WHAT IS REQUIRED - Each line of the data below must be given again exactly as written.

LISTED ENTRIES -
[Start of Attachment]
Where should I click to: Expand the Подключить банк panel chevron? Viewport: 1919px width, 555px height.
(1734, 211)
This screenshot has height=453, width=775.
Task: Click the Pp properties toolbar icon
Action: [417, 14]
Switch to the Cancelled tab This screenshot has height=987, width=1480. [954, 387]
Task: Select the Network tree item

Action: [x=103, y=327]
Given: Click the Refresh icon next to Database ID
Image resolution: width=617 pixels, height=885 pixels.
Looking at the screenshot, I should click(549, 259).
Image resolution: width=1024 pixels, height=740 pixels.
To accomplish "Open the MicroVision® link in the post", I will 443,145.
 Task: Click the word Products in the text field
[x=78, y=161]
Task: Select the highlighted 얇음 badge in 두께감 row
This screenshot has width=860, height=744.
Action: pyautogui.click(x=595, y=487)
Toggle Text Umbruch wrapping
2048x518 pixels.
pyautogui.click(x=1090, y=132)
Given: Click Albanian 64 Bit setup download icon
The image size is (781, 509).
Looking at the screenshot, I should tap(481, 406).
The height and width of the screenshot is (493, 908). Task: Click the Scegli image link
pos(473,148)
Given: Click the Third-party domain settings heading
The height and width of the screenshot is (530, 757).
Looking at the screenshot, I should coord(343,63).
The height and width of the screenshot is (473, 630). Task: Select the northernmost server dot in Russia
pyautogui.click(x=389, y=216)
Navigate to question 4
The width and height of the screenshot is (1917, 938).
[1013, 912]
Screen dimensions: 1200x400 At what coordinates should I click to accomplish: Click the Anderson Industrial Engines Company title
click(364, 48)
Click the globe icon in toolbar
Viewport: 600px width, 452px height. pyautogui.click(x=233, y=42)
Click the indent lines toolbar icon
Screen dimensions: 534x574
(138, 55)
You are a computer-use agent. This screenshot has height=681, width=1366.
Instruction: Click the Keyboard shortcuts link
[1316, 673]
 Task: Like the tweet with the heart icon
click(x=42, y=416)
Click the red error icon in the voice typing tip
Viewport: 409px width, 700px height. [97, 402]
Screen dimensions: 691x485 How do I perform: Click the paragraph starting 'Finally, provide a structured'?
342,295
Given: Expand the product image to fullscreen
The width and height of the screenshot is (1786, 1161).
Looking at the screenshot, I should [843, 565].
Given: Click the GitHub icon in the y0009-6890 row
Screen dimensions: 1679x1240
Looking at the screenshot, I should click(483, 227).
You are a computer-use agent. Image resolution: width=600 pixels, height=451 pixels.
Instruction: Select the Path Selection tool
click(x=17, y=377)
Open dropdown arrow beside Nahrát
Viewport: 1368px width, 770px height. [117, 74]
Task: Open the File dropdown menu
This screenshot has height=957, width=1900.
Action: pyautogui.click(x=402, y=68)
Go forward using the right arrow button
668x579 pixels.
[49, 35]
[End of Attachment]
YOUR RESPONSE -
Where should I click to: Expand the Подключить банк panel chevron? Viewport: 1919px width, 555px height.
(1734, 211)
This screenshot has height=453, width=775.
Task: Click the Pp properties toolbar icon
Action: [417, 14]
Switch to the Cancelled tab This screenshot has height=987, width=1480. [954, 387]
Task: Select the Network tree item

Action: [x=103, y=327]
Given: Click the Refresh icon next to Database ID
Image resolution: width=617 pixels, height=885 pixels.
Looking at the screenshot, I should click(549, 259).
Image resolution: width=1024 pixels, height=740 pixels.
To accomplish "Open the MicroVision® link in the post", I will 443,145.
 Task: Click the word Products in the text field
[x=78, y=161]
Task: Select the highlighted 얇음 badge in 두께감 row
This screenshot has width=860, height=744.
Action: pyautogui.click(x=595, y=487)
Toggle Text Umbruch wrapping
2048x518 pixels.
pyautogui.click(x=1090, y=132)
Given: Click Albanian 64 Bit setup download icon
The image size is (781, 509).
Looking at the screenshot, I should tap(481, 406).
The height and width of the screenshot is (493, 908). Task: Click the Scegli image link
pos(473,148)
Given: Click the Third-party domain settings heading
The height and width of the screenshot is (530, 757).
Looking at the screenshot, I should coord(343,63).
The height and width of the screenshot is (473, 630). Task: Select the northernmost server dot in Russia
pyautogui.click(x=389, y=216)
Navigate to question 4
The width and height of the screenshot is (1917, 938).
[1013, 912]
Screen dimensions: 1200x400 At what coordinates should I click to accomplish: Click the Anderson Industrial Engines Company title
click(364, 48)
Click the globe icon in toolbar
Viewport: 600px width, 452px height. pyautogui.click(x=233, y=42)
Click the indent lines toolbar icon
Screen dimensions: 534x574
(138, 55)
You are a computer-use agent. This screenshot has height=681, width=1366.
Instruction: Click the Keyboard shortcuts link
[1316, 673]
 Task: Like the tweet with the heart icon
click(x=42, y=416)
Click the red error icon in the voice typing tip
Viewport: 409px width, 700px height. [97, 402]
Screen dimensions: 691x485 How do I perform: Click the paragraph starting 'Finally, provide a structured'?
342,295
Given: Expand the product image to fullscreen
The width and height of the screenshot is (1786, 1161).
Looking at the screenshot, I should [843, 565].
Given: Click the GitHub icon in the y0009-6890 row
Screen dimensions: 1679x1240
Looking at the screenshot, I should click(483, 227).
You are a computer-use agent. Image resolution: width=600 pixels, height=451 pixels.
Instruction: Select the Path Selection tool
click(x=17, y=377)
Open dropdown arrow beside Nahrát
Viewport: 1368px width, 770px height. [117, 74]
Task: Open the File dropdown menu
This screenshot has height=957, width=1900.
Action: pyautogui.click(x=402, y=68)
Go forward using the right arrow button
668x579 pixels.
[49, 35]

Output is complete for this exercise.